I have this love-hate relationship with javascript. You can use it to do some pretty nifty things that make both the client happy. On the down side there are major issues over different browsers and different platforms. The W3C have done a lot on this front, the DOM is pretty easy to work with (though I've always considered DOM to be a bit wordy to use, it probably is more at home for Java people than Perl people).
A lot of my work involves working with Yahoo Stores and one of the disadvantages of the platform is that you have very little control over the cart pages. I'm put javascript to work doing everything from working out the subtotal and popping up different windows depending on the amount, to hiding controls, changing the wording of text, and recently changing all the quantity boxes to text so that the user can't change them.
The thing that makes it possible is Mozilla's javascript console and debugger (Venkman). The console actually gives useful error messages and correct line numbers, while IE likes to complain about an "object expected" at line 1 character 1. Venkman can be invaluable when it comes to looking at the javascript output from a cgi script (I've done some crazy stuff where you have javascript that writes a script tag that calls a perl cgi script which writes it from a database query, but I'm trying to repress those memories).

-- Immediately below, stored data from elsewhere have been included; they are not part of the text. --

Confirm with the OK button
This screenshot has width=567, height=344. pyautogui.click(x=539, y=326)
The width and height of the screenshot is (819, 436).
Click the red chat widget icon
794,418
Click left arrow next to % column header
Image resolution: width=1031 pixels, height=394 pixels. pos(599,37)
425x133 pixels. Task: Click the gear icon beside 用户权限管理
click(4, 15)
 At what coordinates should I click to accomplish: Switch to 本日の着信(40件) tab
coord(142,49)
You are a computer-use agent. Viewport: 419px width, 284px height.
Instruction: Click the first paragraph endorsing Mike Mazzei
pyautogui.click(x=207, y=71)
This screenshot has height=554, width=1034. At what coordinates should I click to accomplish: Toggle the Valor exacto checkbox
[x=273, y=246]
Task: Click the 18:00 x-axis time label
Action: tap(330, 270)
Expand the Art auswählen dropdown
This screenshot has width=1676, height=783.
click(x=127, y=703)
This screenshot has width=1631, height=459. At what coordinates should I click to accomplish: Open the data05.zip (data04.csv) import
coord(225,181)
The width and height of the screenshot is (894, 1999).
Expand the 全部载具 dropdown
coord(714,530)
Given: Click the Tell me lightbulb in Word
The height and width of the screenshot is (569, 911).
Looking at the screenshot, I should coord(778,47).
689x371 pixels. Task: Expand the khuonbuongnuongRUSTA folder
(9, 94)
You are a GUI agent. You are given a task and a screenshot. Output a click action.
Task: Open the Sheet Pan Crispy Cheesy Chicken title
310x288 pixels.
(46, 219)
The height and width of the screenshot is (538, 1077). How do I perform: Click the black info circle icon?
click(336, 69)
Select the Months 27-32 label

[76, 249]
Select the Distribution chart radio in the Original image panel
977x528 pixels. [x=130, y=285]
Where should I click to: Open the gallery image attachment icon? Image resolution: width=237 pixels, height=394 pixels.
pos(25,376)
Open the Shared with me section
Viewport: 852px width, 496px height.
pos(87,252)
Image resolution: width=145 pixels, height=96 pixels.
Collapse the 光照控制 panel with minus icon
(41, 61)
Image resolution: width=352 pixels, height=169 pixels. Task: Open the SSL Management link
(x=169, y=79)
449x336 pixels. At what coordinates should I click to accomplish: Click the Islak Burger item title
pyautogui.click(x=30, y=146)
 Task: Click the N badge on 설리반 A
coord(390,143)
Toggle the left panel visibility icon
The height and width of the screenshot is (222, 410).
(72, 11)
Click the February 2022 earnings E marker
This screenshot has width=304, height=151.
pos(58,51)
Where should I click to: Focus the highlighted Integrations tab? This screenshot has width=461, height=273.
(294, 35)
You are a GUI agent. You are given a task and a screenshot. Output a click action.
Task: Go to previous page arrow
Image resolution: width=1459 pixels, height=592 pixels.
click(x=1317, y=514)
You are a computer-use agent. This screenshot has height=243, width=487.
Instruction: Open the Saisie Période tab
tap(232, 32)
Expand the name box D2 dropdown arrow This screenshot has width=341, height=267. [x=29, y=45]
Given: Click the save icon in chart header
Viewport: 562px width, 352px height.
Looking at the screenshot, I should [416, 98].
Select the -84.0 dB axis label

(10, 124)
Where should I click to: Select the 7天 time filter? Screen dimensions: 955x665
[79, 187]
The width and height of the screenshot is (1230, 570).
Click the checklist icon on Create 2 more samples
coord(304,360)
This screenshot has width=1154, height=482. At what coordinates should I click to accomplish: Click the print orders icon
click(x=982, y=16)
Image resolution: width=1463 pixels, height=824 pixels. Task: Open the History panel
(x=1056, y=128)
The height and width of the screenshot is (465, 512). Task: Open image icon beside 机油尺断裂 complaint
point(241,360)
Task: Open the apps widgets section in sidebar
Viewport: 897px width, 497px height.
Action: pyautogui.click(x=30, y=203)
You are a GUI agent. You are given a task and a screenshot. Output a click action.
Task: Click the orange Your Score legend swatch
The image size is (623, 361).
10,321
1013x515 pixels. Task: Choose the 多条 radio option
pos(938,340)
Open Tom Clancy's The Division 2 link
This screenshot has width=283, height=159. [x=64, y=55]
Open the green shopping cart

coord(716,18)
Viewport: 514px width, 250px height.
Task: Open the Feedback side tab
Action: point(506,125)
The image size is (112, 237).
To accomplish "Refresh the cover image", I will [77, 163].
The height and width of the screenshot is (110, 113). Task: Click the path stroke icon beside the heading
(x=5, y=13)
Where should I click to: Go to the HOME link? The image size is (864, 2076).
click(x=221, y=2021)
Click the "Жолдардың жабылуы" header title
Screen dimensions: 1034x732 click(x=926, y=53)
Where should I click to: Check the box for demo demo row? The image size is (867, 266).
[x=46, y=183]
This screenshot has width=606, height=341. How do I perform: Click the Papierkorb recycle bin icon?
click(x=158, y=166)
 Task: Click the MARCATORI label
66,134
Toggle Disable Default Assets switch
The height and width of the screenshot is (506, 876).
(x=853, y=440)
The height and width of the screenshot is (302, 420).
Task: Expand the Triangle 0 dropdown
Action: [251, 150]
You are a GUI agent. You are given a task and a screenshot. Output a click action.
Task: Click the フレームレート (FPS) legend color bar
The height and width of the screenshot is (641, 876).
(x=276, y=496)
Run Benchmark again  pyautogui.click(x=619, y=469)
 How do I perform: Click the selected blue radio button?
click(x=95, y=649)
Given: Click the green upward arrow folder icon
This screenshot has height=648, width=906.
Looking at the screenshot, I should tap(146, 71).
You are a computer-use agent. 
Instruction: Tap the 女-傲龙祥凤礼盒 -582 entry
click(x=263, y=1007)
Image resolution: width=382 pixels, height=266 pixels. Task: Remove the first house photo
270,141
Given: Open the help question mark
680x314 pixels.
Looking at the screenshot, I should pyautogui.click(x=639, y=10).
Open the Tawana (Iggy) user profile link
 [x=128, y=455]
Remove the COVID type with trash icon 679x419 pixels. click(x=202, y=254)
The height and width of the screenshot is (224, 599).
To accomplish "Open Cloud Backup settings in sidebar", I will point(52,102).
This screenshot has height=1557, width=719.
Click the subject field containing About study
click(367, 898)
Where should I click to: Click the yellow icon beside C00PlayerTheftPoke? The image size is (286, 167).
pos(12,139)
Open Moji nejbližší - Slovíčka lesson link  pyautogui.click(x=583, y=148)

Anyway, the reason for this overly verbose rant-of-sorts is that I've spend an hour and a half this morning fixing some javascript so it works on IE 5 for the Mac. The problem was that the cellpadding for a popout table was accidently set to null by some javascript. This was fine on every browser and platform I tested on, as you'd expect as null is 0 in a numeric context, but not Mac IE 5. This gave a "invalid procedure call" error on a completely random line number. Setting it to 0 fixed that. Arrgh.